Ihr gefror das Blut in den Adern, und die Panik nahm ihr den Atem. Die Zeit schien stillzustehen, gleichzeitig verschluckte das kalte, stinkende Wasser ihren Wagen rasend schnell. Gott, sie musste doch irgendetwas tun können, um sich zu retten! Aber ihr Verstand verweigerte die Arbeit.

Sie sah Clems wunderschönes Gesicht vor sich, ihre strahlend blauen Augen und das schelmische Grinsen, während das Auto immer tiefer ins Wasser rutschte. Wasser bedeckte ihre Füße und durchnässte ihre Jeans. Während es ihr an den Oberschenkeln hinaufstieg, meinte sie Clems Arme um ihren Hals zu fühlen, ihren sanften Atem auf ihrer Wange.

Öffne verdammt noch mal das Fenster!

Die Stimme in ihrem Kopf stammte aus der Vergangenheit, doch der Tonfall war streng und fordernd.
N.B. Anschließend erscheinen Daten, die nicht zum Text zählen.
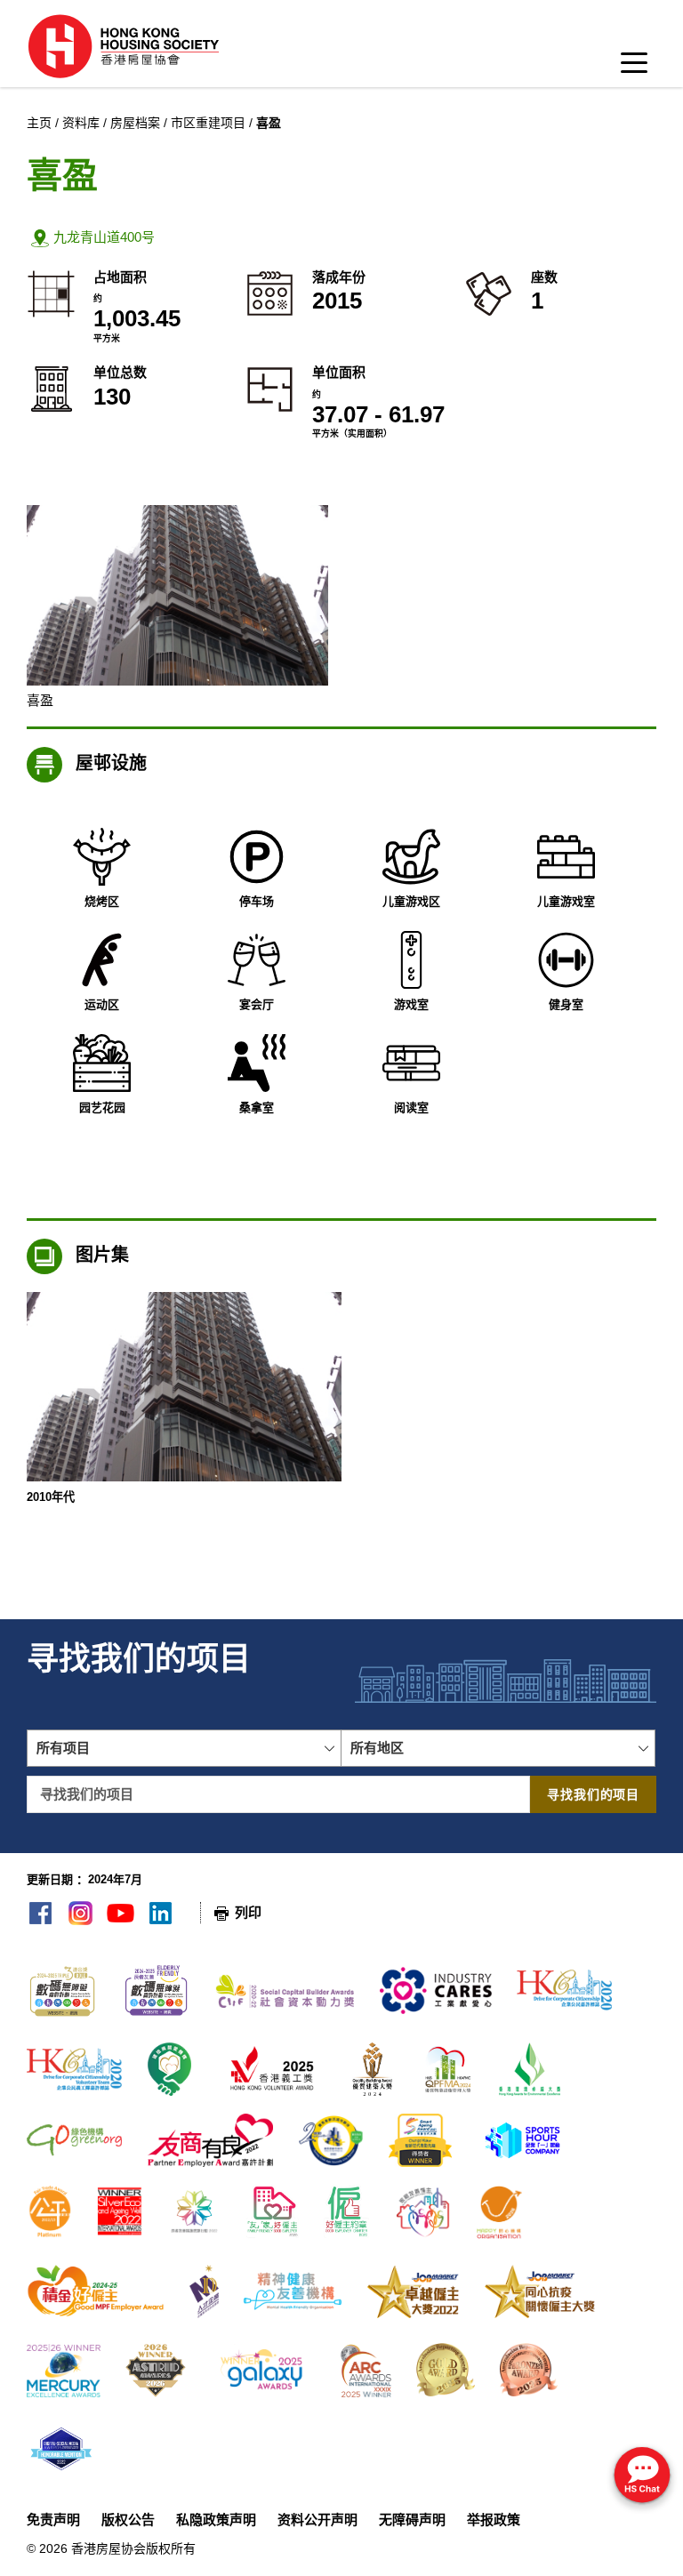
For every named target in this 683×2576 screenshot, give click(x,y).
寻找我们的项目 (593, 1794)
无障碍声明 (412, 2519)
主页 (39, 123)
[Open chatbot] (642, 2476)
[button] (341, 238)
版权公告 (128, 2519)
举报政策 (493, 2519)
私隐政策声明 (216, 2519)
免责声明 (53, 2519)
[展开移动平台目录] (634, 68)
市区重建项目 (208, 123)
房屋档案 (135, 123)
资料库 (81, 123)
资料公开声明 (317, 2519)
Vivi schlug abrupt auf den Fensterheber, und die Scheibe wurde heruntergefahren. Eine harte Welle traf sie von der Seite, doch sie hatte den Eindruck, eine kräftige Hand auf ihrer Schulter zu spüren und eine beruhigende Präsenz.

Du schaffst das. Bleib einfach ruhig.

Warum hörte sie Camden McNeals Stimme in ihrem Kopf? Sie sah zum Beifahrersitz, erwartete fast, den attraktiven Bohrinselarbeiter dort sitzen zu sehen, groß und muskulös und so verdammt sexy.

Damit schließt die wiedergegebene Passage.